David Herdson says “Britain’s EU exit is now when, not if”
The Juncker class are the problem not the solution
The nomination of Jean-Claude Juncker as next EU Commission President has moved Britain substantially closer to leaving the Union. On the one hand, Britain was marginalised in a process that has traditionally been built on consensus; on the other, the attitude of the Euro-elite – including Juncker – to the European Parliament election results has been to ignore the opposition to the EU direction of travel and carry on as normal.
The justification from Juncker and his allies is a simple one: his party group won the election and therefore as their nominee, he has the right to the job. It’s an argument the Socialists back, though as the only other group who could benefit from it, their support is hardly disinterested. Even so, they’re both wrong. The EPP did not win the election. They might have ended with most seats but were 155 seats short of a majority; in terms of dynamics, they went rapidly backwards. If the leaders were really taking account of the EP results, they would nominate someone pledged to reform rather than more of the same but it’s clear that’s not what they want.
Consequently, both the fact of Juncker’s nomination and the reasons for it mean that Cameron’s stated objective of achieving EU reform is now very visibly more difficult than ever. Not only will there be little support for it from the Commission or many other leaders but it will be a tougher domestic sell too: if he can’t win this fight, how can he win the much more difficult one he’d like to take on? It’s a question UKIP will no doubt keep raising and which could well make a small but not insignificant impact at the 2015 election – which of course Cameron has to win if negotiations are even to start.

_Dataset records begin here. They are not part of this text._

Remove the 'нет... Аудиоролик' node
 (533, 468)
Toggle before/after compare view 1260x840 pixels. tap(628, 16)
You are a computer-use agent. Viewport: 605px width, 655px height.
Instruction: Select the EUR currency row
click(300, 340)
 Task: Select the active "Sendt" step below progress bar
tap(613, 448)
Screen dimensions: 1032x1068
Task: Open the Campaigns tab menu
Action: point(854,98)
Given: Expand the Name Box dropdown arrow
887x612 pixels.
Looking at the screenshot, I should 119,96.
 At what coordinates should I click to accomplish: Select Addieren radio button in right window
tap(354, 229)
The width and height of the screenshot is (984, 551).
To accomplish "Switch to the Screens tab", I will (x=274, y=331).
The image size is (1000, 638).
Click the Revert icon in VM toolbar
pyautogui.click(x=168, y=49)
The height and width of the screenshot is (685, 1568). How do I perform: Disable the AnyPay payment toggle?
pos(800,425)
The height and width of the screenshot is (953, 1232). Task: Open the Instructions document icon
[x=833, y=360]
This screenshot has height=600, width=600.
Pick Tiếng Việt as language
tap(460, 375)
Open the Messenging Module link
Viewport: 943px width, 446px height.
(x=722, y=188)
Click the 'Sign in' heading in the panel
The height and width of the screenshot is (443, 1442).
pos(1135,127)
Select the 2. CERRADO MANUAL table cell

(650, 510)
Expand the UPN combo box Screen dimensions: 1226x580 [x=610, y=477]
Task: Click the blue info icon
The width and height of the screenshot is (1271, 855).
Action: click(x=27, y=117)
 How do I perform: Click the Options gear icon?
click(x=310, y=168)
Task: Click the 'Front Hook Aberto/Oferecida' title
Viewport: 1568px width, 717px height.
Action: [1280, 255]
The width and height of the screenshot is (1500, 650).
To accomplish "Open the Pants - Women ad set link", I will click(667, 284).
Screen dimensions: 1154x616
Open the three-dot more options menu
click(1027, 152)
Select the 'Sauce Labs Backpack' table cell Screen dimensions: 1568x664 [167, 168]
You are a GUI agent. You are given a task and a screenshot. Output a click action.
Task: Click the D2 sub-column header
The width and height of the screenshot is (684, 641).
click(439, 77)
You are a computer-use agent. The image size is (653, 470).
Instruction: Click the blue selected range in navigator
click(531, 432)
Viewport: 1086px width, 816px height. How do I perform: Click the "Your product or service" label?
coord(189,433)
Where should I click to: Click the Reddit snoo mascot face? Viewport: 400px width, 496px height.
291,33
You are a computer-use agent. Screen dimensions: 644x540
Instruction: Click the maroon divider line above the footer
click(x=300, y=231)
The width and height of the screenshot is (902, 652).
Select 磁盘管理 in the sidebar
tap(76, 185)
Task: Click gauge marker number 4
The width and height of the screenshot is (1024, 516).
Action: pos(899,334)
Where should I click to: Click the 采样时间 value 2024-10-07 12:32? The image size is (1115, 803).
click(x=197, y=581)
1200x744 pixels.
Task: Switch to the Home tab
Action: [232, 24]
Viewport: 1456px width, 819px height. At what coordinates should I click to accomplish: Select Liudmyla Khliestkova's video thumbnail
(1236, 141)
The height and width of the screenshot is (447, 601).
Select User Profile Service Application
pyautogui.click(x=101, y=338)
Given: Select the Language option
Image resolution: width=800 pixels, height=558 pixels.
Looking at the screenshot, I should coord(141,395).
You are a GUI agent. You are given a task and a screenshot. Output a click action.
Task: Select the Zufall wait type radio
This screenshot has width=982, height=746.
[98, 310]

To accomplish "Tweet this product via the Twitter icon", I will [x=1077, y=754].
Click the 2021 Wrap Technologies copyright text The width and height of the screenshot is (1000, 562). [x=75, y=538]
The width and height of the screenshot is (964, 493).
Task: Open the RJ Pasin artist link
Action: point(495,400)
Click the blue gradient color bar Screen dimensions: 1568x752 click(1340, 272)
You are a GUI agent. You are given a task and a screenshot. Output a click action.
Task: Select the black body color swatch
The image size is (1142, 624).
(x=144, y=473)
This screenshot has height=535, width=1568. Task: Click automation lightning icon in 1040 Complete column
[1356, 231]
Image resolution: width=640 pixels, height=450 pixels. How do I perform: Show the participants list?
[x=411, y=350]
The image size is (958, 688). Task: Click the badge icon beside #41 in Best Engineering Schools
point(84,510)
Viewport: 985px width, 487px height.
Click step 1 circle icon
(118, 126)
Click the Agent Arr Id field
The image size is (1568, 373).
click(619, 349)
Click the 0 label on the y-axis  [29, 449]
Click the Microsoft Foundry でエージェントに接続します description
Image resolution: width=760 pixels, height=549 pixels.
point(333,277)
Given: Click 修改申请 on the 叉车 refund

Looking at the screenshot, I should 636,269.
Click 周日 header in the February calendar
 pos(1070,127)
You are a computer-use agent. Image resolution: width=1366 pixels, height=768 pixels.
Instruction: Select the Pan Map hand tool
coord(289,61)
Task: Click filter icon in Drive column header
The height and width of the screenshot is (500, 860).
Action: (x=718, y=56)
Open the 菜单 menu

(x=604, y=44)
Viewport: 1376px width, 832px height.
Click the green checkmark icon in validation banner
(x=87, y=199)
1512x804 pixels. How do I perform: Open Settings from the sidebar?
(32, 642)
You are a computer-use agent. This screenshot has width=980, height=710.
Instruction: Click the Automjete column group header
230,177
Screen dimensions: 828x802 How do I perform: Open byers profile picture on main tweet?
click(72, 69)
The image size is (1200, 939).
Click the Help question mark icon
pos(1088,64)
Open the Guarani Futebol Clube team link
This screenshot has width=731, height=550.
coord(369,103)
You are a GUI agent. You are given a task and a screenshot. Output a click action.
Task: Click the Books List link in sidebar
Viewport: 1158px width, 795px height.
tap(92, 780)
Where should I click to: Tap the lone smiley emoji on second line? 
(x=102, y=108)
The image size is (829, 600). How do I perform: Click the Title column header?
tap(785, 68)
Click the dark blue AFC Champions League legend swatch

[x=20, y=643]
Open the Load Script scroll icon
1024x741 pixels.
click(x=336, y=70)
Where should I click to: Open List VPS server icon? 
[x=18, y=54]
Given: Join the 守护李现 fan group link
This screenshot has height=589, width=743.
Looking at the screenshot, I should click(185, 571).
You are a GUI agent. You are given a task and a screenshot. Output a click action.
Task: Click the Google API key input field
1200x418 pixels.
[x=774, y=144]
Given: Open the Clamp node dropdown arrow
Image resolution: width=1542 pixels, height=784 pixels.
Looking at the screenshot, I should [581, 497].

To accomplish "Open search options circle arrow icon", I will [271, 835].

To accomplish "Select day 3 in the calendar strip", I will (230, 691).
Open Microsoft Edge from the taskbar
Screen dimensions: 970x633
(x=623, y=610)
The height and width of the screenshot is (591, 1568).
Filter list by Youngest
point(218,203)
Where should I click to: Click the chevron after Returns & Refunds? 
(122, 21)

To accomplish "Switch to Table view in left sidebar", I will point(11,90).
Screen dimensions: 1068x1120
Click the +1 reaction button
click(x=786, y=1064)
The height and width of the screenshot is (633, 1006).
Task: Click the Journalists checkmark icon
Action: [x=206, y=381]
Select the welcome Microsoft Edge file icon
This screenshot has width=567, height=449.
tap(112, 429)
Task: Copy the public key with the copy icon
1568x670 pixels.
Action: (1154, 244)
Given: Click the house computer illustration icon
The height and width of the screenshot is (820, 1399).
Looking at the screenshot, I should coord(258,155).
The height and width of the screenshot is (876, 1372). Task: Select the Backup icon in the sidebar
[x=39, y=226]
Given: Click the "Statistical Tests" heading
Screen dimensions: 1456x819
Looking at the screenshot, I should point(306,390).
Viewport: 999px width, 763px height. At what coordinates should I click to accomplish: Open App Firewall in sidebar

There have always been three likely medium-term routes to UK exit. The first is that a Cameron-led government negotiates but fails to convince the UK electorate in the ensuing referendum; the second is that such a government fails to even win an agreement it can itself back (or which the Tory Party and MPs force it to refuse to back), and so supports Out; the third is that Labour form the next government, for both the Tories and the country move to even more Eurosceptic positions during that parliament and then for the Tories return to office in 2020 with EU exit on their platform. All three have become more likely these last few days to the extent that I’d make it odds-on that Britain leaves sometime within the next decade.
The analysis, vision and principles that Cameron laid out in his speech on the EU in January 2013 remain as valid now as then, particularly his explicit rejection of the ‘ever closer union’ commitment. What’s clear is that the European Council has, by nominating someone so bound up in and committed to the EuroProject as Juncker, chosen to reject both that alternative route and the surge of opinion across the EU opposed to the status quo that the Juncker class represents.
If that is so, then there doesn’t seem any obvious reason why they should change their mind or attitude after 2015. As such, reform may be all but impossible. In which case, British exit is merely a question of when, not if.